## What you should do:
In the records below, the line with "Toggle visibility of Layer 1" and every line after it must be written out exactly; no pictures belong in the result.

+++

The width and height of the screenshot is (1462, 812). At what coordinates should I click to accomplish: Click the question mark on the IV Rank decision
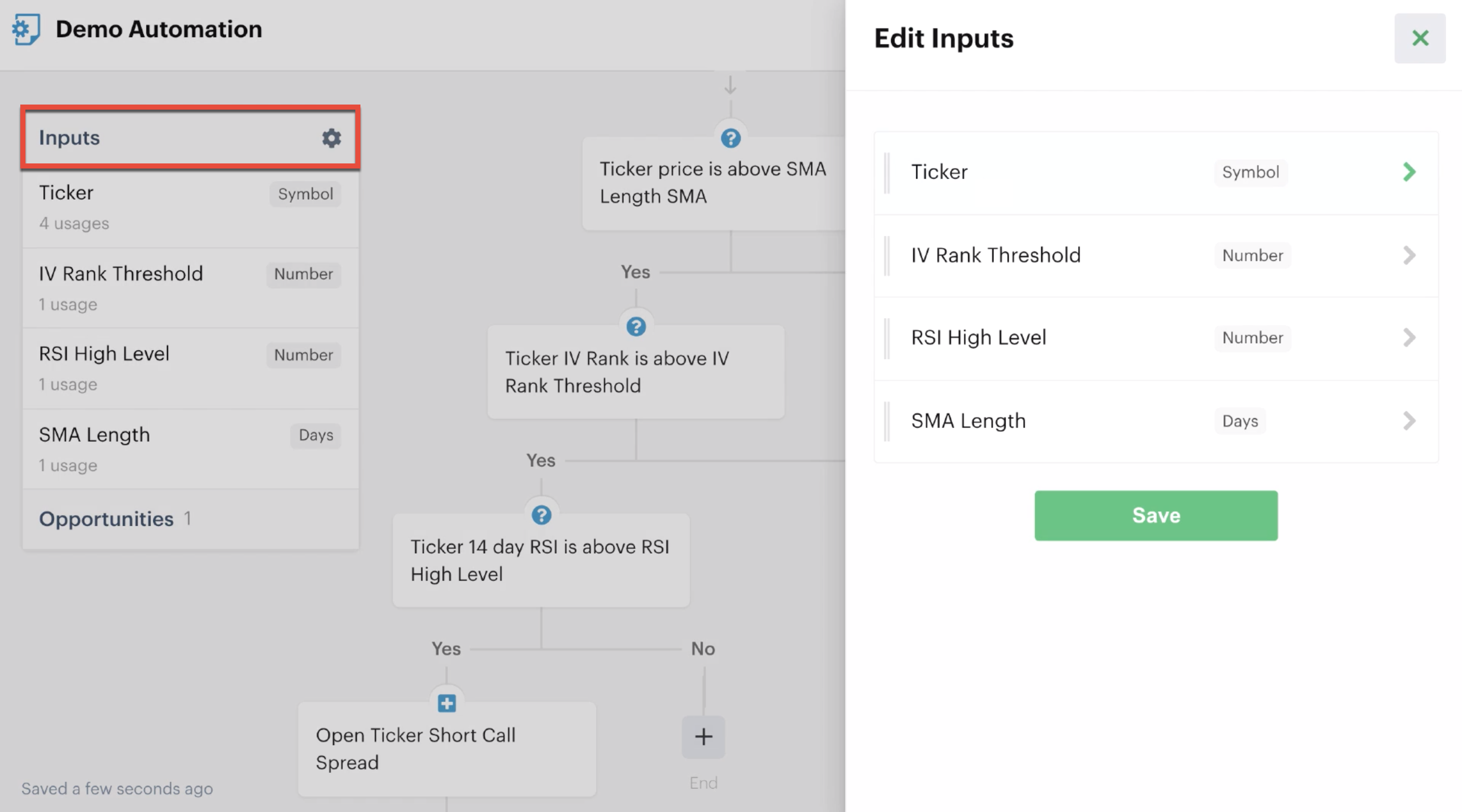[636, 326]

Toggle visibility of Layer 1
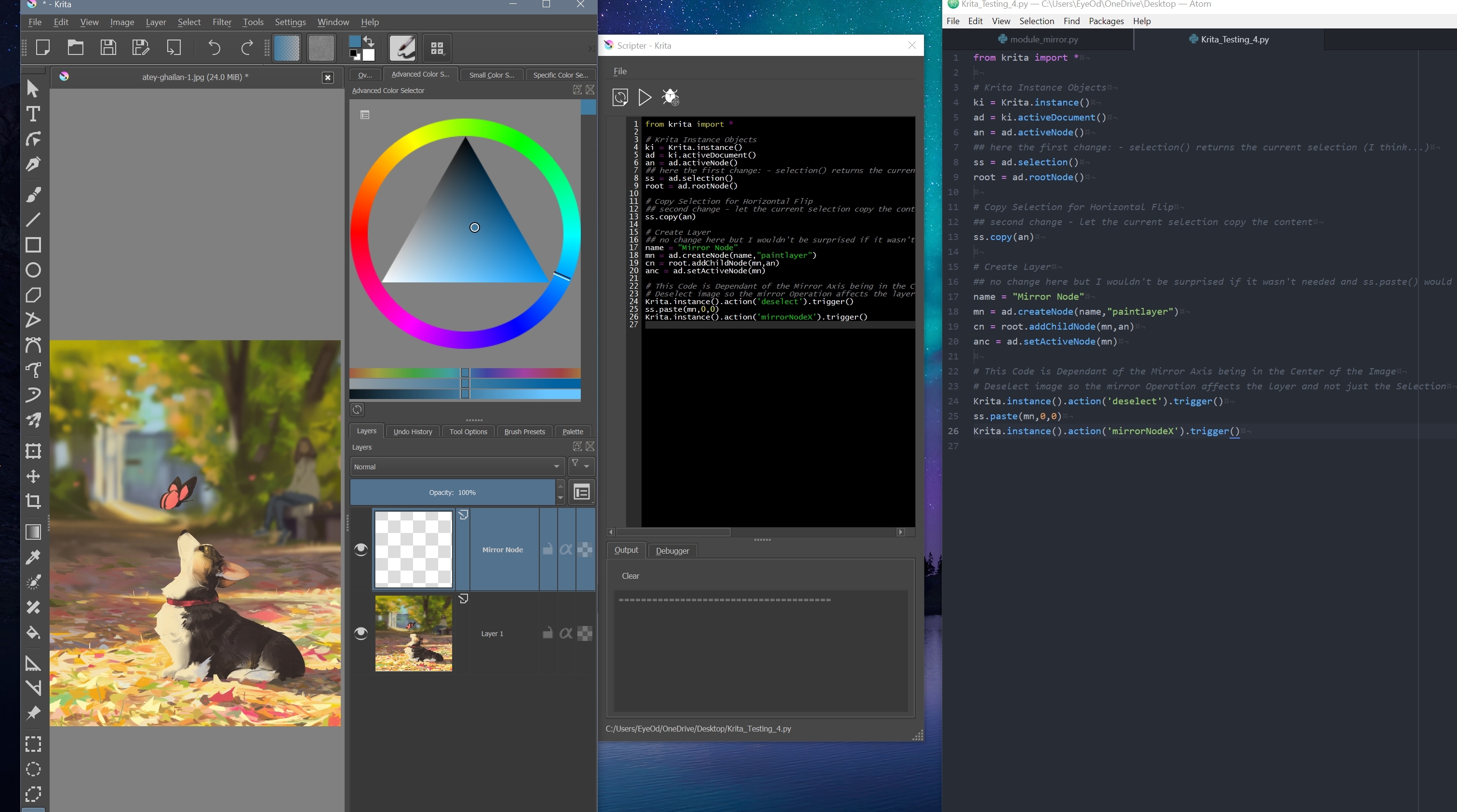361,633
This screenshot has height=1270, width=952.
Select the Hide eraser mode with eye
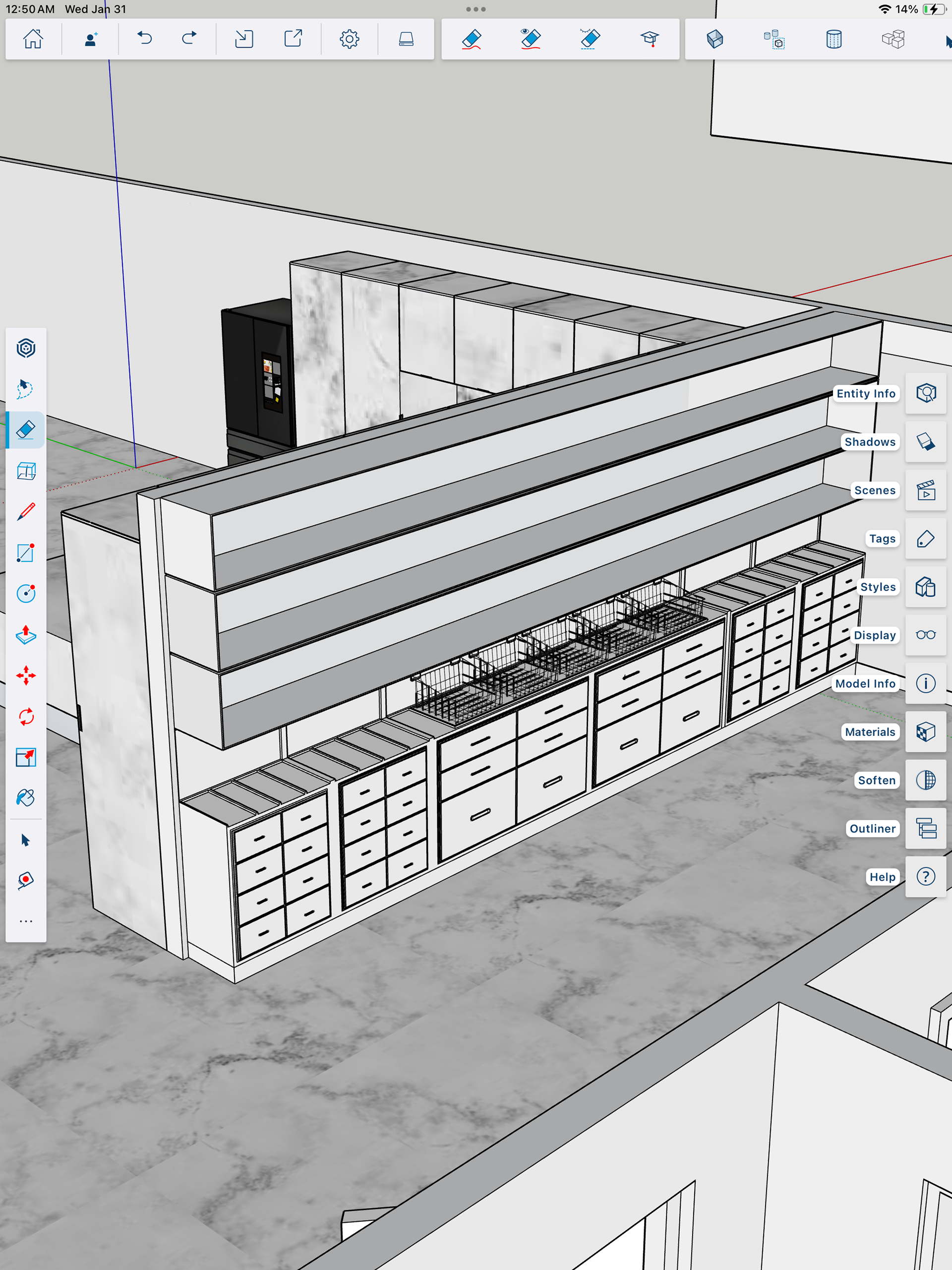pyautogui.click(x=530, y=39)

+++

## Exercise result:
Toggle visibility of Layer 1
361,633
This screenshot has height=1270, width=952.
Select the Hide eraser mode with eye
pyautogui.click(x=530, y=39)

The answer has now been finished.